>> begin

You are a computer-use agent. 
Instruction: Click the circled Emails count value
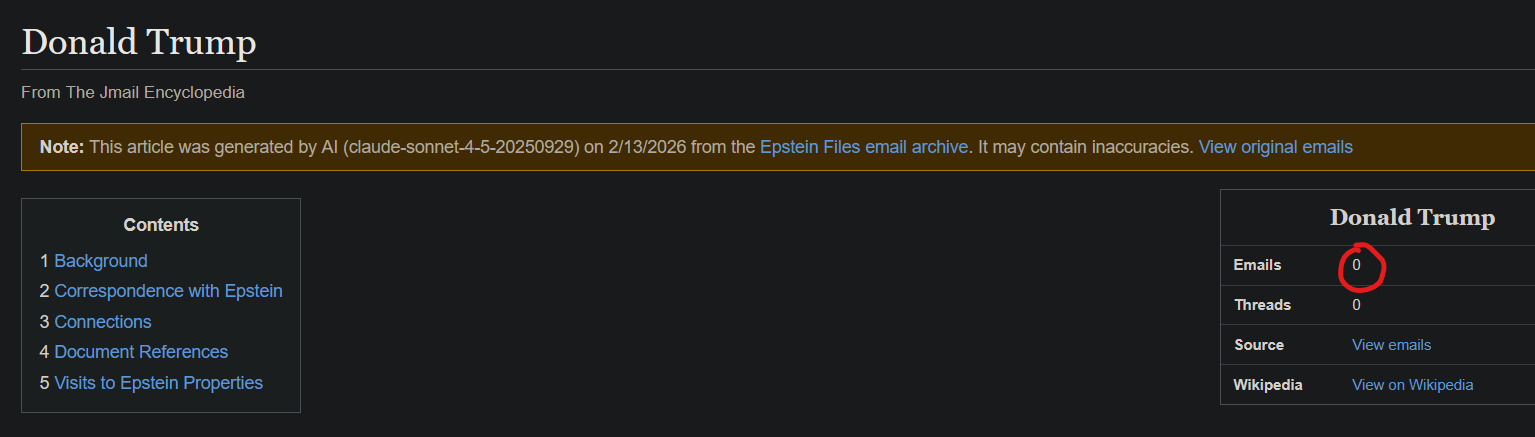1357,265
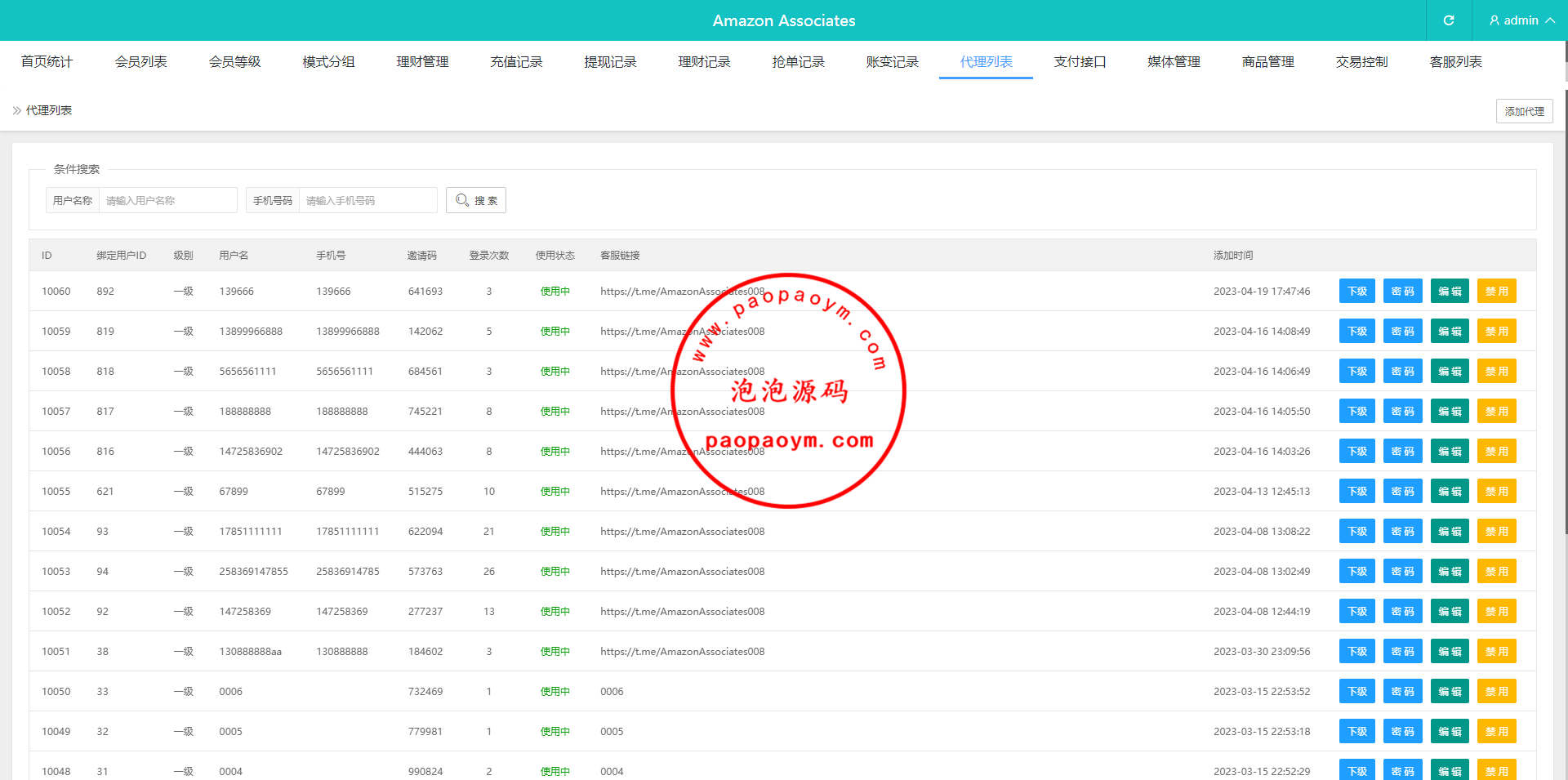Switch to the 会员列表 tab
The height and width of the screenshot is (780, 1568).
[140, 62]
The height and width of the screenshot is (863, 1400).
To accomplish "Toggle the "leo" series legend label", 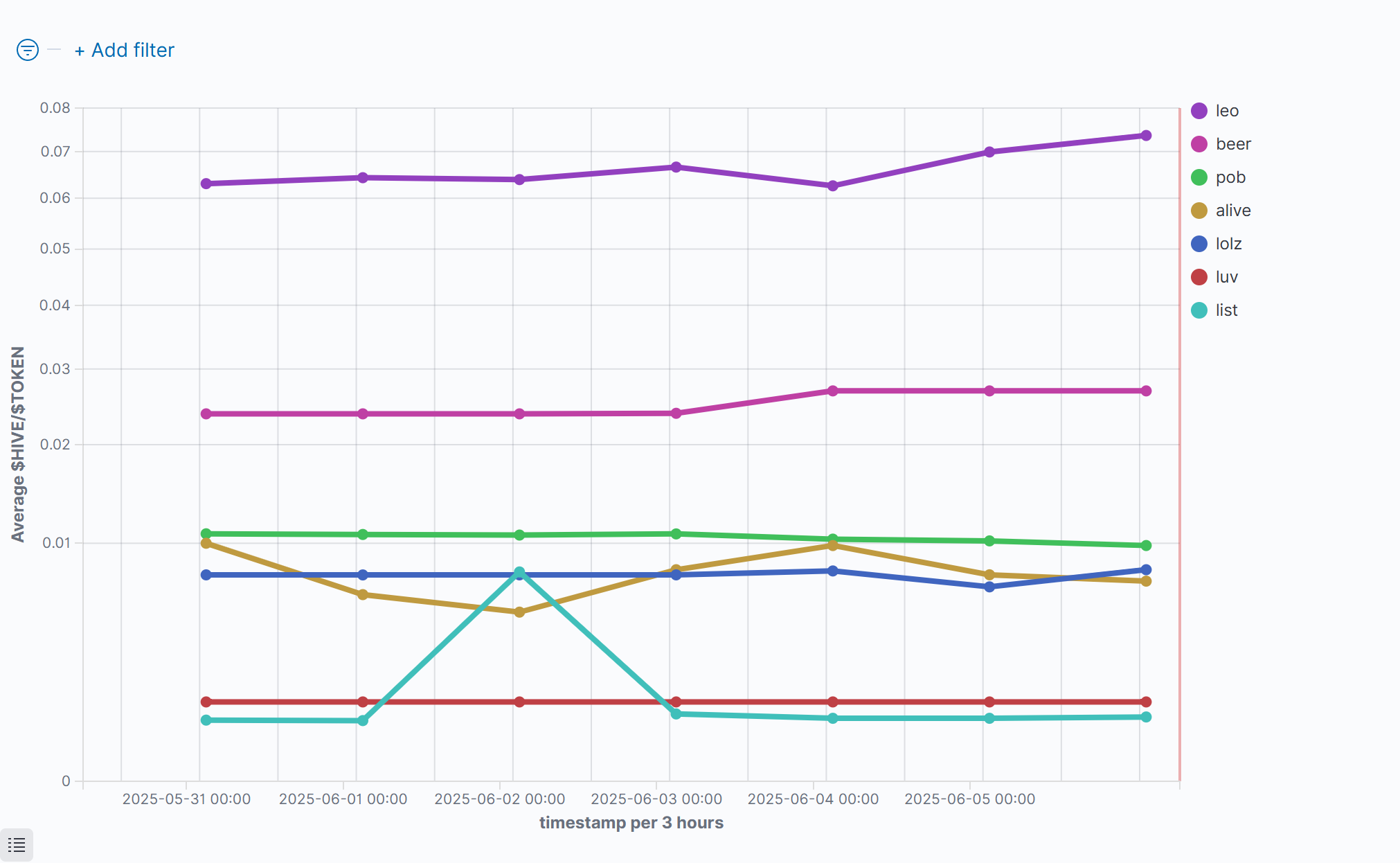I will tap(1227, 111).
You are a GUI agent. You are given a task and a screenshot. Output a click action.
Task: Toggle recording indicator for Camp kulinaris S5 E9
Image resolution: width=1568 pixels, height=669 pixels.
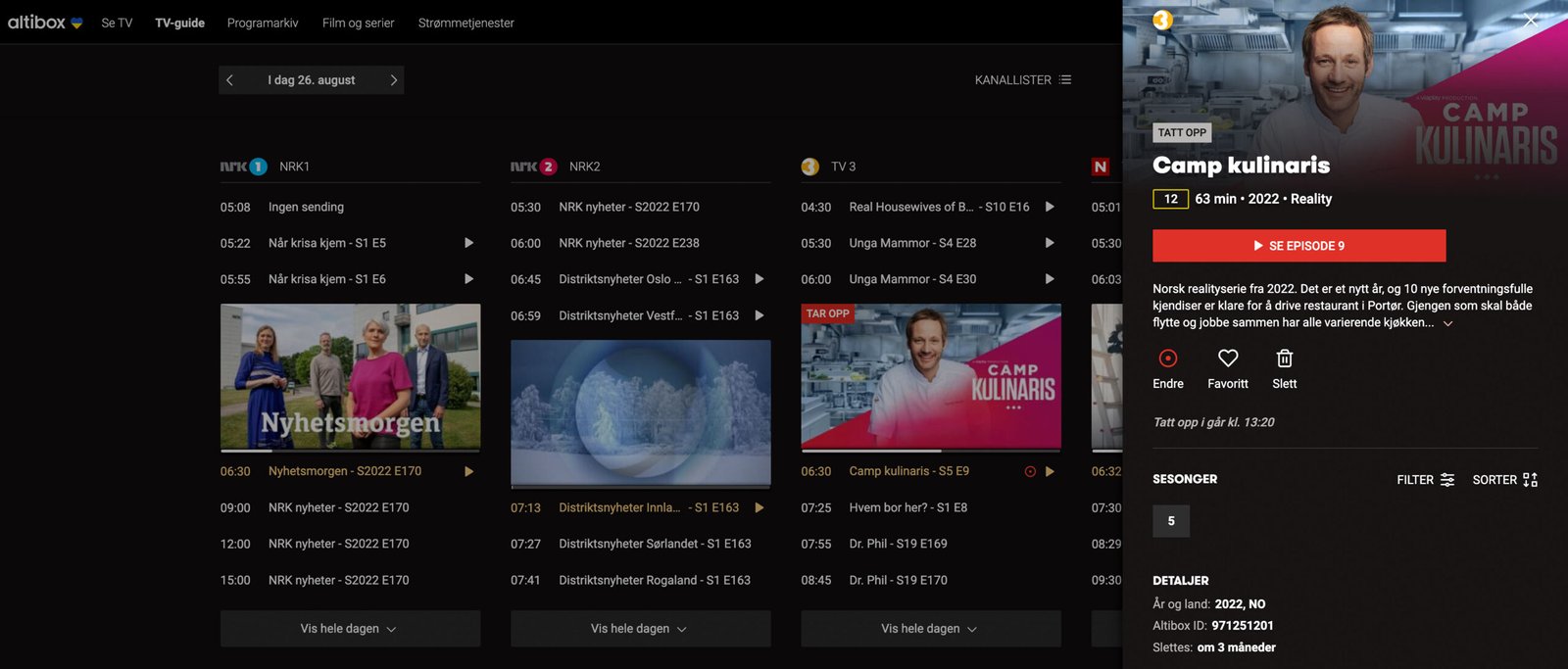(1030, 471)
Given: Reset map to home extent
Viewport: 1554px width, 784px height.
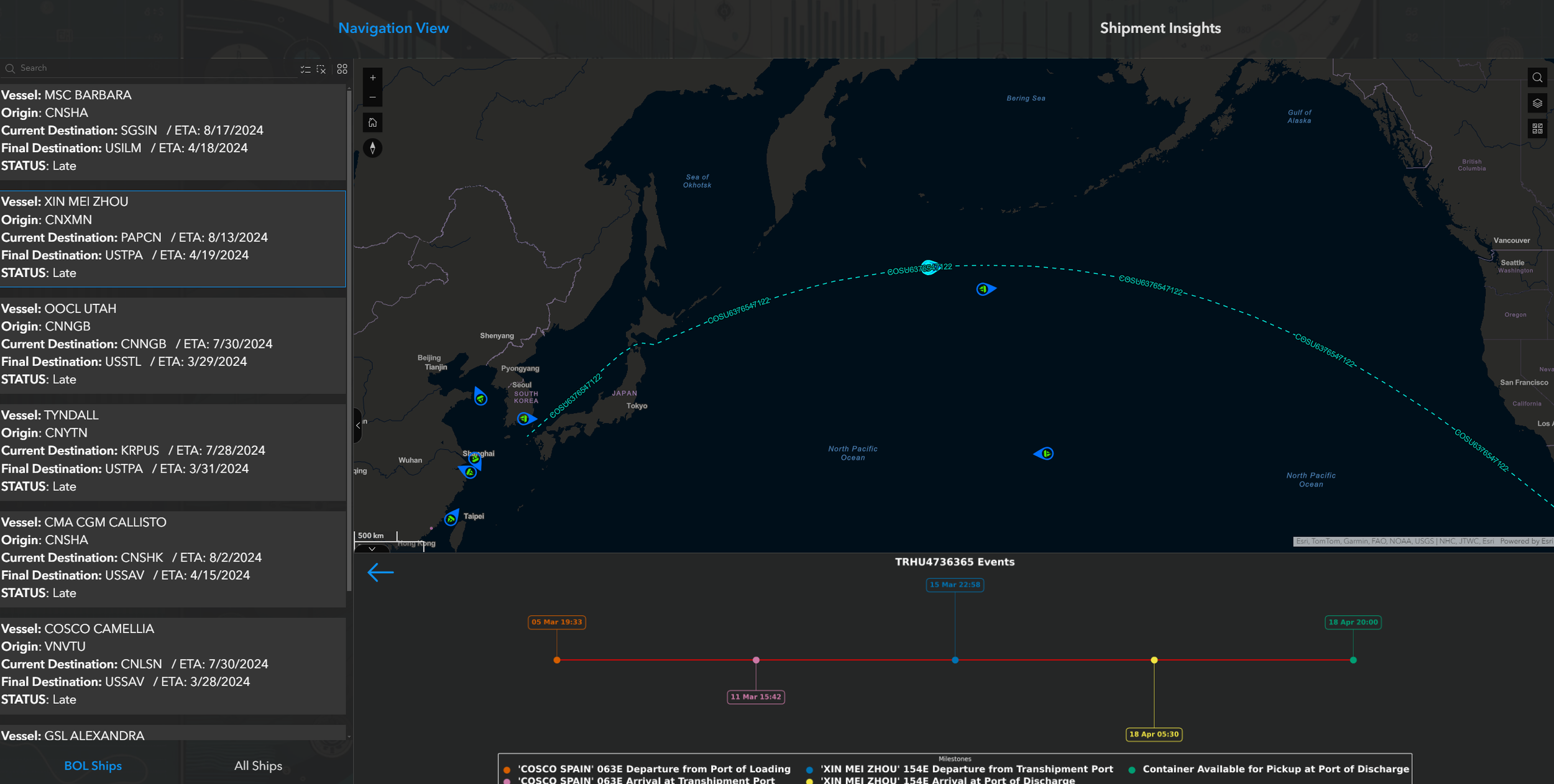Looking at the screenshot, I should [372, 122].
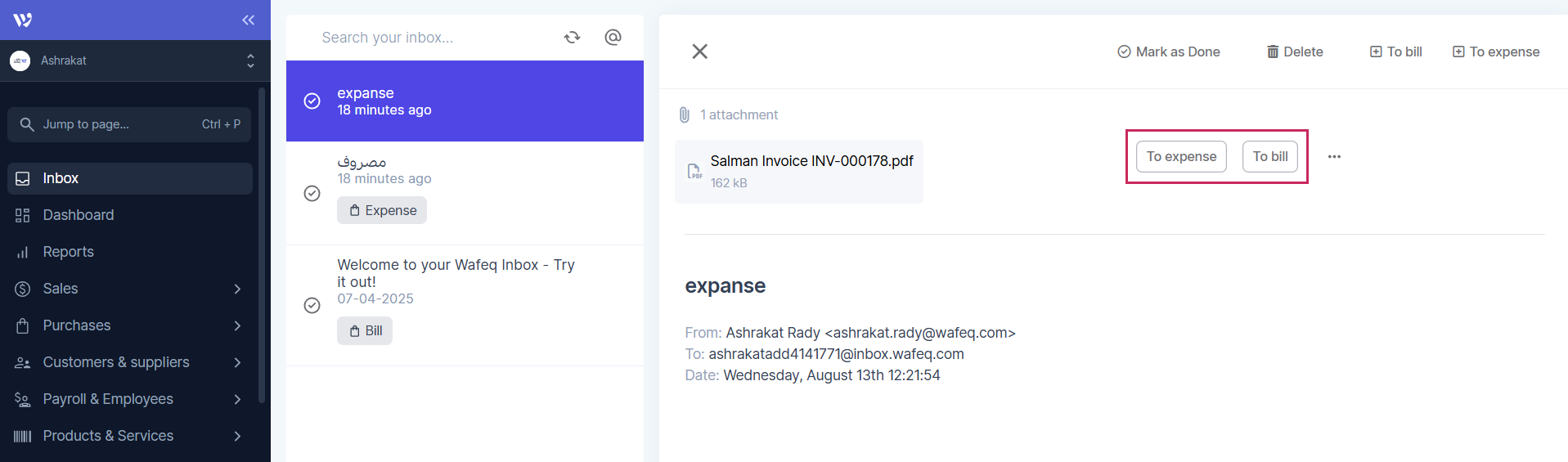
Task: Click the @ email address icon
Action: click(613, 38)
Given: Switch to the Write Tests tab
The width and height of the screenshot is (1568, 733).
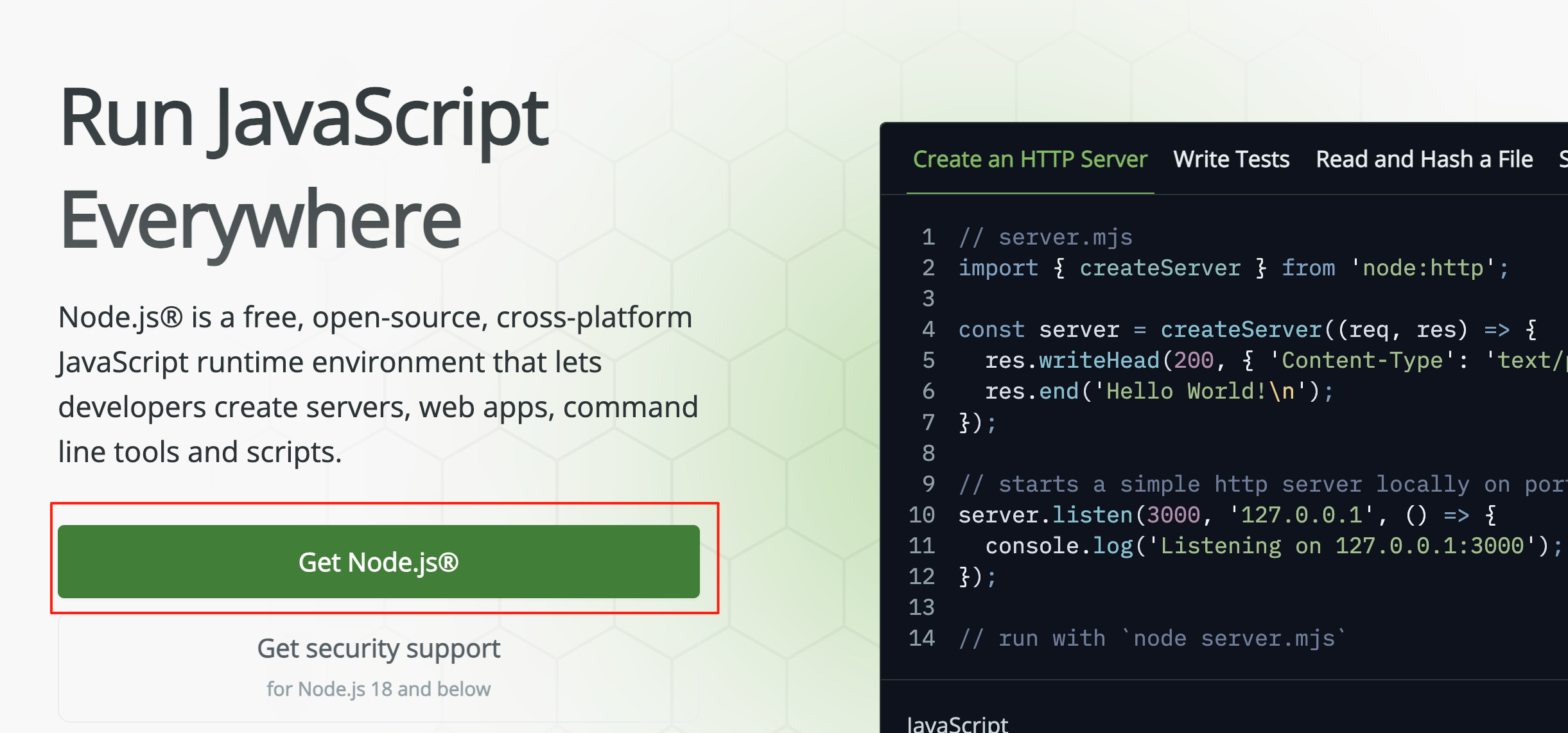Looking at the screenshot, I should click(x=1231, y=159).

>> end

GIVEN TASK: Give the lines of the listing again from the line with "You are a GUI" to the line with "(1030, 471)", renaming "recording indicator" to "playback indicator" and leaving everything else as it is. Leave out the pictures.

RESULT FOR THIS EXERCISE:
You are a GUI agent. You are given a task and a screenshot. Output a click action.
Task: Toggle playback indicator for Camp kulinaris S5 E9
Image resolution: width=1568 pixels, height=669 pixels.
(1030, 471)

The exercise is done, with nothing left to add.